One Man Band
Compared to Peter Goodwin's setup at Collex, Manulife's in-house IT department is huge. Officially Collex's CFO, Goodwin effectively acts as the CIO as well. In larger and more complex relationships, the outsourcer typically creates a dedicated account team, while the customer provides a contract management team. For now at least, Goodwin pretty much is the contract management team.
Collex's small head office reflects a culture that grants tremendous autonomy to its divisions across Australia and New Zealand. Goodwin says this model doesn't support a centralized IT infrastructure, so the company has always relied on contractors or consultants. "In the past we used to host the infrastructure ourselves, but now we've got to the point where we don't even want to host infrastructure," he says.
The initial contract with Atos Origin, signed in June 2000, covered purchase, hosting, support, and maintenance of the hardware needed to run Collex's newly acquired SAP applications for the back office. Goodwin says none of the divisional offices was interested in playing host to technology for the whole company, so it suited them to hand the job to an outside party.
Since then, an industry-specific customer service software package called Refuse Management System (RMS) has been added to the deal, along with software from Citrix which enables delivery of Windows NT-based applications to each desktop. So far, regional server facilities from four smaller states have been consolidated at Atos Origin's facility, while Collex maintains its own server farms in Australia's two most populous states, New South Wales and Victoria. But as the technology becomes obsolete these operations will transfer to Atos Origin as well. "Eventually we'll have all of our IT remotely hosted, managed, and supported by Atos Origin," Goodwin says. "All we'll do — and even then we'll probably use their support — is focus on the content."

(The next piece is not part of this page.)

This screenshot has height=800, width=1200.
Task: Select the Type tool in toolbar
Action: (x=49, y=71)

In effect, the company is moving from an environment of 30 to 40 server installations to three or four — one for the Microsoft desktop environment, one for RMS, one for SAP applications, plus the corporate Web site. The SAP applications go "live" shortly. The first contract covers just one year; Goodwin expects to extend the terms to three more years, all going well.

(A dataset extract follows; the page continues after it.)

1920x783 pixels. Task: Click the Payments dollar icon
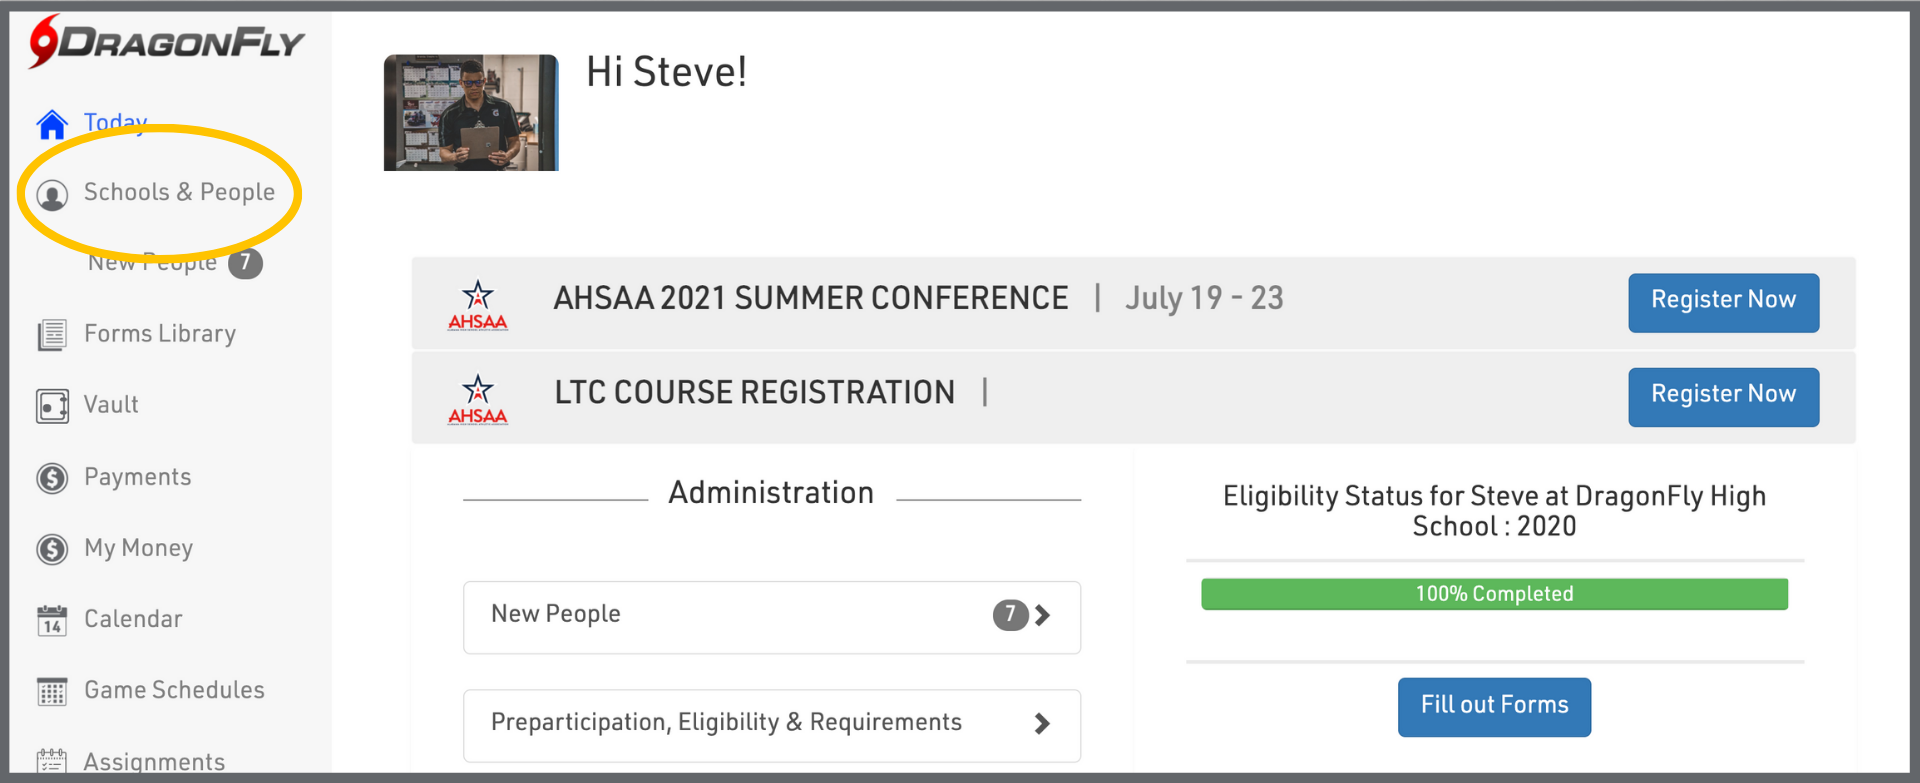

But he doesn't expect outsourcing to have a significant effect on staff numbers at Collex. While the company has grown at least 25 percent a year over the past five years, the rate of technology adoption has been even faster: The number of PCs increased by 40 percent in 2000. Goodwin expects efficiencies derived from outsourcing will help keep Collex on that trajectory. Combined with regional autonomy, the previous best-of-breed approach — using different software packages from niche experts — contributed to duplication of effort.
"If we want to control anything more carefully, it's our content, because that's where we see competitive advantage," Goodwin says. "Content" includes information accumulated by finding out a customer's needs, servicing them and issuing follow-up reports. "This is where we want to spend our time and effort — not on maintaining boxes," he says.
Information is Power
Goodwin's focus on the corporate knowledge bank is smart. Inability to access and interpret key data is not only frustrating for executives but life-threatening to any business. Because operational data reflects real costs and actual service levels, it can serve a vendor to keep the figures close to its chest. Depending on the details of the outsourcing agreement, customers might be lumped with raw data and left to come up with their own analysis — a tough feat if operational systems and internal expertise have been transferred to the outsourcer. The issue of data control becomes especially sensitive when a customer is considering changes to its infrastructure that go against the interests of the outsourcer.
Indeed, a company loses control when it loses its understanding of the cost-drivers and limitations of the outsourced process. Everest Group offered counsel to one company whose outsourcer presented it with a one-page invoice — with no more than a single line item for charges — for a $40 million a year contract. When the customer requested detailed information, it was told such information was confidential. After months of pleading they were told the detailed data was not available because the outsourcer did not have the necessary accounting systems.
Eventually the outsourcer delivered a report comprising thousands of lines of detail but no interpretation — and charged the customer $60,000 for the privilege. It turned out that the reports had been available all along — and were being used by the outsourcer to manage the account.
For his part, Goodwin says he is still working out the most effective "carrots and sticks" for keeping his outsourcing relationship in line. He will apply the usual performance measures, such as response time and system uptime, but is more interested in the final service experienced by Collex's customers, not what the Atos Origin-hosted servers deliver to Collex. "Our intention is to structure the final SLA based on the end-to-end service," he says. "If the server farm is running at 98.5 percent uptime, that's fine, but if our clients average only 95 percent uptime, the carrots and sticks will be based on ensuring the 95 percent for our users, in fact rises to 98.5 percent as well." In addition, Atos Origin is keen to buy Collex's equipment, a move Goodwin says he supports in principle. But again, he will not rush. "We don't really want to do that for at least a year," he says.